=== WHAT TO PRODUCE ===
The entries below hold a line with "VENATURA ÇİNKO 15MG 60 KAPSÜL (539, 239)" and a line with "Gizlilik & Güvenlik (683, 1939)". Return those lines and all that lie between them, exactly and only.

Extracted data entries
******

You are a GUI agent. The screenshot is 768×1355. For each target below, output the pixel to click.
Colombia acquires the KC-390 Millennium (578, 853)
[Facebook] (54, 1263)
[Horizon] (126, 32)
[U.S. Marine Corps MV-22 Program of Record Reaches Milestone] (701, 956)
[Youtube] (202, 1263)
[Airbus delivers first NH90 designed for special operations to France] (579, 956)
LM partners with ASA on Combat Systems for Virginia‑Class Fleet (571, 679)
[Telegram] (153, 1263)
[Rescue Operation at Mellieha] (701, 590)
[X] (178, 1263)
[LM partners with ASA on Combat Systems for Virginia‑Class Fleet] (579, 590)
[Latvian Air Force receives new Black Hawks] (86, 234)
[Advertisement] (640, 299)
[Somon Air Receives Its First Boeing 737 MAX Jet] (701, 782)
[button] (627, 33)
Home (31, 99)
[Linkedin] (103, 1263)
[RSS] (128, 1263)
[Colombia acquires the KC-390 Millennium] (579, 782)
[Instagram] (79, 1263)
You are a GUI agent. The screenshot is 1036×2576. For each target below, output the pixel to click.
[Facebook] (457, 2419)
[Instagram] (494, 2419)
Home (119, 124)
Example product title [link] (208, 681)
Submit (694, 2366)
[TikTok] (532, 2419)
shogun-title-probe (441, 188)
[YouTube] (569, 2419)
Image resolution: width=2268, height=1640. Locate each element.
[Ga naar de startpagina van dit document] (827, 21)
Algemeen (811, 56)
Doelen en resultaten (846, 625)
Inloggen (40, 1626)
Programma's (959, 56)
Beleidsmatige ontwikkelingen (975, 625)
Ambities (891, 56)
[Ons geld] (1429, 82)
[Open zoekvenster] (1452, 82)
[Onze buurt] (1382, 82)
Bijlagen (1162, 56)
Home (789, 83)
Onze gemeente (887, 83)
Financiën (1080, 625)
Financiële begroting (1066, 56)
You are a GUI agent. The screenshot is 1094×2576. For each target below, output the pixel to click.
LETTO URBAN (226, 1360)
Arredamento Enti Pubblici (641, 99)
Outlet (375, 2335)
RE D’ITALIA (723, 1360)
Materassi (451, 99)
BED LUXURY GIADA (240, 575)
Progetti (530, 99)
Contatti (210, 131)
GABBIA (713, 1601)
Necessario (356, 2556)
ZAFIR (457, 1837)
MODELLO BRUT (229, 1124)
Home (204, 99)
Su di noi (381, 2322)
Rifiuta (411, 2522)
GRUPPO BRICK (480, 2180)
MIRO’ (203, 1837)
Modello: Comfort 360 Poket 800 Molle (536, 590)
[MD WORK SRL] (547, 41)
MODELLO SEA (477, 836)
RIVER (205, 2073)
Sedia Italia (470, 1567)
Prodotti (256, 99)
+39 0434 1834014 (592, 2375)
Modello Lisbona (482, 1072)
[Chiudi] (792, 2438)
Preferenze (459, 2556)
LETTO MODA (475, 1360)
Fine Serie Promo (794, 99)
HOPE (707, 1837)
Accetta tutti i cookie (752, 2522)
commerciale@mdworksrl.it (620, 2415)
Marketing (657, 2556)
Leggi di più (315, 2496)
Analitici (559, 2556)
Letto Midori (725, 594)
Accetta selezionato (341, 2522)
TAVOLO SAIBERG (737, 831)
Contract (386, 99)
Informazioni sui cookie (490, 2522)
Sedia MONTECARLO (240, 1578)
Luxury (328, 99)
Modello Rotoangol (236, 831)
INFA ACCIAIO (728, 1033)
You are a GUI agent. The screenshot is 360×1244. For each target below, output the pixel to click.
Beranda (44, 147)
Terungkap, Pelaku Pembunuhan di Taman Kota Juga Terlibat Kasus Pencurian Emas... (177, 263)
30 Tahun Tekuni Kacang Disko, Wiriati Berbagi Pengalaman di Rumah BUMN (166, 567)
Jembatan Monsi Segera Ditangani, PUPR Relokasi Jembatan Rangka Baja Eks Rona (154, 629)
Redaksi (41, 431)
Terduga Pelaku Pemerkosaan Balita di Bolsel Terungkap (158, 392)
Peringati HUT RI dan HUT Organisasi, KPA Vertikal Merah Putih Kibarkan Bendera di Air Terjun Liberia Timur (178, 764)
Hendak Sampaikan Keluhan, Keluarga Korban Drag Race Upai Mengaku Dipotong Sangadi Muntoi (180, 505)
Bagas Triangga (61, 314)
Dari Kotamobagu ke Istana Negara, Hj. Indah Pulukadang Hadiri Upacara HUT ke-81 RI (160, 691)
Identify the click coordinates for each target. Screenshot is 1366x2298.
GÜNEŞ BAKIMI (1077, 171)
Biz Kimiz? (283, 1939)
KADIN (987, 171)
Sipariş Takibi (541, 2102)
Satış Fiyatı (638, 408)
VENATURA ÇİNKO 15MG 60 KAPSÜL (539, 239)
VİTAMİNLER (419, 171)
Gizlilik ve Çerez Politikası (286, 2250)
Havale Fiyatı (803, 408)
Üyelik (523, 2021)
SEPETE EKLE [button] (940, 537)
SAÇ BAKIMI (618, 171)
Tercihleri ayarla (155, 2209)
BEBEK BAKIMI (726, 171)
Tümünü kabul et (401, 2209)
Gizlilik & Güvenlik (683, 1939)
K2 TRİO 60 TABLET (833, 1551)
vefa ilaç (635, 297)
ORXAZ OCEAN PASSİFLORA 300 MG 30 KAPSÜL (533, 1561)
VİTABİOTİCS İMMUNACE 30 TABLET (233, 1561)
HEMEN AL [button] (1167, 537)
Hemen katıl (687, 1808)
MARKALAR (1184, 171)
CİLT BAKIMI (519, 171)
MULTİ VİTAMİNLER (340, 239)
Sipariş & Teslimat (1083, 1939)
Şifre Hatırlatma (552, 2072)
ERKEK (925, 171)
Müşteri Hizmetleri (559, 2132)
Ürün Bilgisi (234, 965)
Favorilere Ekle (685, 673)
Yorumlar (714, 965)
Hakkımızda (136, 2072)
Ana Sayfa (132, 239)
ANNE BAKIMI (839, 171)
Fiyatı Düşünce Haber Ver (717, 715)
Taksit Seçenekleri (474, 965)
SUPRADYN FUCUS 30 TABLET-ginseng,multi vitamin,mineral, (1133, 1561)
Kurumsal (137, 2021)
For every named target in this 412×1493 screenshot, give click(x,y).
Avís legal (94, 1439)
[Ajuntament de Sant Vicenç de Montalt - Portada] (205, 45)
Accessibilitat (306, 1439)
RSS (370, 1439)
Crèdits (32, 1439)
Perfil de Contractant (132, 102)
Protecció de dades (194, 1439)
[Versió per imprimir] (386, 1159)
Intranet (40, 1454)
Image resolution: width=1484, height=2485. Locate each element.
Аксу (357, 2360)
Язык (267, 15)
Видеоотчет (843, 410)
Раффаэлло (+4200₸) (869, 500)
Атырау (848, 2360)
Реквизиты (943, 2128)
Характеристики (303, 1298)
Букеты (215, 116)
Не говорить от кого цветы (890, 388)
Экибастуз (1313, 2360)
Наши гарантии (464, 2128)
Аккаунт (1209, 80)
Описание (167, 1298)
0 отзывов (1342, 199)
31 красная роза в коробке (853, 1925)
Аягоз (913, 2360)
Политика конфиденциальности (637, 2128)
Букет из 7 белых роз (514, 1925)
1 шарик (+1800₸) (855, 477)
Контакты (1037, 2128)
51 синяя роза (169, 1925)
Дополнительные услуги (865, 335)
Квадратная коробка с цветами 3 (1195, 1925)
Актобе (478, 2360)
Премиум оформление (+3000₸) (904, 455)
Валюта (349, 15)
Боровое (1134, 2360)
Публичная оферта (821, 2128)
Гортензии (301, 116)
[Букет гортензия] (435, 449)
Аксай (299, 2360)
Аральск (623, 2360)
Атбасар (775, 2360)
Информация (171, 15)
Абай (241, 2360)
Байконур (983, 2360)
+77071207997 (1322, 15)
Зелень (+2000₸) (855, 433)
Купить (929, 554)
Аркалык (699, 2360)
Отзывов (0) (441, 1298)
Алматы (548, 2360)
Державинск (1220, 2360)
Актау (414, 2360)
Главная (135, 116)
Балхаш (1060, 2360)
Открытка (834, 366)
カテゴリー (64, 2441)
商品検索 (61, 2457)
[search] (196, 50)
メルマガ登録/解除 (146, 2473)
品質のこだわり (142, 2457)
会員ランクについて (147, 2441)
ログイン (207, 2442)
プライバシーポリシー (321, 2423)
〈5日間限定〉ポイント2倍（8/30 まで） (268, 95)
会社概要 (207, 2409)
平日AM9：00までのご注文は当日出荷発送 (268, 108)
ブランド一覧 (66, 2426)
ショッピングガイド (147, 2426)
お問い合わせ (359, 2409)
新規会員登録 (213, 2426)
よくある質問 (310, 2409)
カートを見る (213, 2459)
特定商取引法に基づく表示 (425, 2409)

******

=== PROBLEM SOLUTION ===
VENATURA ÇİNKO 15MG 60 KAPSÜL (539, 239)
VİTAMİNLER (419, 171)
Gizlilik ve Çerez Politikası (286, 2250)
Havale Fiyatı (803, 408)
Üyelik (523, 2021)
SEPETE EKLE [button] (940, 537)
SAÇ BAKIMI (618, 171)
Tercihleri ayarla (155, 2209)
BEBEK BAKIMI (726, 171)
Tümünü kabul et (401, 2209)
Gizlilik & Güvenlik (683, 1939)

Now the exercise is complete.